[BEGIN Provided information]

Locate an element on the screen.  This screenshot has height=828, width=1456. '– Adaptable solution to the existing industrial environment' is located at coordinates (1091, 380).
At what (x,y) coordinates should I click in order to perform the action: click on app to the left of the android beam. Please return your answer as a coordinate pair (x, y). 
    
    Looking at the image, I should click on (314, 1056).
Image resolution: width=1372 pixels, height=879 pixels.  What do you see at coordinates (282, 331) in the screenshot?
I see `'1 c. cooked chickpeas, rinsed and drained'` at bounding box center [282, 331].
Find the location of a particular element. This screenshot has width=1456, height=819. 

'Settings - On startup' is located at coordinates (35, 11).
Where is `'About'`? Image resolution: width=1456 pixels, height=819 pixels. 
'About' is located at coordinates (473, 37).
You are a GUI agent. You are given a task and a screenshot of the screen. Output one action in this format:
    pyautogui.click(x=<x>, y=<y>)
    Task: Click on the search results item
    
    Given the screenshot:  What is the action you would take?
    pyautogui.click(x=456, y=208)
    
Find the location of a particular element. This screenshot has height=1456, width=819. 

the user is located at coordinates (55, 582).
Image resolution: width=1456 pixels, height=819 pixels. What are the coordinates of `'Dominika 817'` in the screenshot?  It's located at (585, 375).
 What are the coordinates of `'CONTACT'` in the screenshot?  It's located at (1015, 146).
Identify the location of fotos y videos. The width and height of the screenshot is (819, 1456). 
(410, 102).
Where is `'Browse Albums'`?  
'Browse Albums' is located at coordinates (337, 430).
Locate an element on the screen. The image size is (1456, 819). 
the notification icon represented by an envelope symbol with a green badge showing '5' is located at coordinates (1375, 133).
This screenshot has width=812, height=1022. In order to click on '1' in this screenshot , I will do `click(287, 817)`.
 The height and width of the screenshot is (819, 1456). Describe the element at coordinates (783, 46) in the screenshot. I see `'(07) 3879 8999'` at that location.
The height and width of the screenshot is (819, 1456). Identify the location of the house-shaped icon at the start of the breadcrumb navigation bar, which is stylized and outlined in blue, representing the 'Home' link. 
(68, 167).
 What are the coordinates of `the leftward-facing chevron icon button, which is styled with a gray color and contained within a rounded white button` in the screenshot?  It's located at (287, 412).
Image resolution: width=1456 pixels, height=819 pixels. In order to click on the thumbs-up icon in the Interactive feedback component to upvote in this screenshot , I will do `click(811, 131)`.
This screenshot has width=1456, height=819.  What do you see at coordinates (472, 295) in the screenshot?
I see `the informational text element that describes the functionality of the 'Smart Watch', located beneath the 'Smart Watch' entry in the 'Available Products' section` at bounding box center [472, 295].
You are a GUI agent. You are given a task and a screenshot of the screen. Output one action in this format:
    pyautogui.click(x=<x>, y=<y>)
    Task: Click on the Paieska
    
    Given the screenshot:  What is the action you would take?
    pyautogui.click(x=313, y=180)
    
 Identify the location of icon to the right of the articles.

[END Provided information]

### Aim
Collect every line of the material above that contains the string "should" and copy each one out in full. Case counts.

### Full solution
At what (x,y) coordinates should I click in order to perform the action: click on app to the left of the android beam. Please return your answer as a coordinate pair (x, y). 
    Looking at the image, I should click on (314, 1056).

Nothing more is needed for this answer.